You've done enough reading and study in medical school,and you know a lot more about human physiology, mental-health, and depression than any layman. You know exactly what you should be doing about it. So do it.

Turn to family when your friends have abandoned you. Visit your older relatives who get less company. Reconnect with those family-members who live a long-distance from you, and may not have seen you since you were younger. Share your accomplishments with them. Go visit those who didn't make it to your graduation, and celebrate all you've done thus far. If you worship, visit your place of worship; and go see your spiritual leaders for guidance and inspiration.

They will give you comfort.

Our kin are the people who fill-in the gaps when we have no one else to depend on.
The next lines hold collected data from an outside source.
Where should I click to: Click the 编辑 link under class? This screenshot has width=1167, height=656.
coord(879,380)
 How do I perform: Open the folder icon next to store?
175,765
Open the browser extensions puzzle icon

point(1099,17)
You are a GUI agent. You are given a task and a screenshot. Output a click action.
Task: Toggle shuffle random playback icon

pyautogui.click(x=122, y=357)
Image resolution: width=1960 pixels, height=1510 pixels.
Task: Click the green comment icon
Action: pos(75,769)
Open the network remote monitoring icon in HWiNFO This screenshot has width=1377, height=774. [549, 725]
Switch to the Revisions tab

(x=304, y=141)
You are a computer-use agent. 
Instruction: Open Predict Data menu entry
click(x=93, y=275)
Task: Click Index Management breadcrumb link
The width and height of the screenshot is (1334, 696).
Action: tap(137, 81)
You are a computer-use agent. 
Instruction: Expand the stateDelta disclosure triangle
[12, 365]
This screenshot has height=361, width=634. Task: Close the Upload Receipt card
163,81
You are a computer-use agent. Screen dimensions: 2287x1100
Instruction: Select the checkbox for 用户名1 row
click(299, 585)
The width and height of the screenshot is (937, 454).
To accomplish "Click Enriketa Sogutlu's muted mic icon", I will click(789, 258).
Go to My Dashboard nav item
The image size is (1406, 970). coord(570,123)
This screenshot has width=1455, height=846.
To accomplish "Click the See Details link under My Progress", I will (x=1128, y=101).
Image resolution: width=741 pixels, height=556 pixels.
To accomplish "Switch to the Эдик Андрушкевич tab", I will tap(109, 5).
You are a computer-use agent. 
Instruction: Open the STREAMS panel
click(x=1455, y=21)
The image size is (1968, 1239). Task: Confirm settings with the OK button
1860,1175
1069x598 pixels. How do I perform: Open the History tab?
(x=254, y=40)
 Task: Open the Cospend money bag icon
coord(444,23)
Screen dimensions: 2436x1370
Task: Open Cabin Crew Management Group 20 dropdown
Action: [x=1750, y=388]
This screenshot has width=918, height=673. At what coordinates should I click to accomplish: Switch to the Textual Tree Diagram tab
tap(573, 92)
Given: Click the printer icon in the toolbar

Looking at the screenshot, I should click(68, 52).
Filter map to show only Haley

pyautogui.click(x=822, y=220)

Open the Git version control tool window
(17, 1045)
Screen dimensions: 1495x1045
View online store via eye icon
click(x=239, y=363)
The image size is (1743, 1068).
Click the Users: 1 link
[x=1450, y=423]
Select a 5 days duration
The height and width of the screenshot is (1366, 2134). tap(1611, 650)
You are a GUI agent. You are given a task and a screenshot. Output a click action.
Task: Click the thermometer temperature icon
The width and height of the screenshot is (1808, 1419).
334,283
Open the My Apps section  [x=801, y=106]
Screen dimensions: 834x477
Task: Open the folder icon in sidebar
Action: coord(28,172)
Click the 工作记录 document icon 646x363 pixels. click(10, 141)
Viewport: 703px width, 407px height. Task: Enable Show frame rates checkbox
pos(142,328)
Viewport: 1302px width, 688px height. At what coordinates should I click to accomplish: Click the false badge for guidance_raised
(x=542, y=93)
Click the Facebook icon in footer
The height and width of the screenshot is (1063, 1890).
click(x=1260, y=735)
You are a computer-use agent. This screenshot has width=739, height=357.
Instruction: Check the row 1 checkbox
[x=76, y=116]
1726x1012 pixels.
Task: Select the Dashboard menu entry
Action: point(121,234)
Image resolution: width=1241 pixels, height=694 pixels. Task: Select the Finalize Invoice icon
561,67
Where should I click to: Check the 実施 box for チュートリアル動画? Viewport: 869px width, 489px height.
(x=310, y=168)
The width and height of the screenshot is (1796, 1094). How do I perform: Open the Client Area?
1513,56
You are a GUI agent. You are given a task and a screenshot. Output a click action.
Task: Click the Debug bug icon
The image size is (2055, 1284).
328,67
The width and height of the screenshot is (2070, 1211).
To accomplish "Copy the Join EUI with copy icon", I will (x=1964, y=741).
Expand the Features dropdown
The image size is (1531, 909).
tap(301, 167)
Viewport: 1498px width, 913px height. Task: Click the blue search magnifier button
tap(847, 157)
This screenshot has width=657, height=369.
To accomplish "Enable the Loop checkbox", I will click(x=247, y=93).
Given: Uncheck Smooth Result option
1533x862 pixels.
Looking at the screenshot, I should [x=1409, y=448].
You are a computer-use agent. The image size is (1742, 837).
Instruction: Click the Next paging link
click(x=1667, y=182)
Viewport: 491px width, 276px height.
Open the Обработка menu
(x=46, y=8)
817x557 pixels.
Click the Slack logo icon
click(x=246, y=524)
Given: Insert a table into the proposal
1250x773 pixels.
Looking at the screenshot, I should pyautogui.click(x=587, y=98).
They love us. They remind us that we are loved.

Unless you have hurt a lot of people; and have been alienated from your family, or you just don't like them; I think it's best to try and rebuild bridges and reconnect. They will lift your spirits, and support you until you get out of your emotional slump. That is what family is for.

Don't be so dramatic with that "I am afraid I can't love anymore on can't be loved :( "

Come on! Seriously, my friend?!! You know that isn't true. It's too soon, and you've got to pull your act together before you're ready for any romance anyway. Be your own best friend for now, and tell yourself how lucky and attractive you think you are. A little conceit is fair right now. You've got a great mind, and you're going to save lives. If that isn't a blessing, I don't know what is!

Well, when your internship starts, you'll be begging for some solitude, peace, and quiet. Trust me on that!

Just go visit your family and plan a picnic or cookout together. Invite everyone over to celebrate. Maybe that will help you to feel better. Mama can cook your favorite meals, and warm your heart and soul. Give you a long needed hug. It gets better. It just takes time.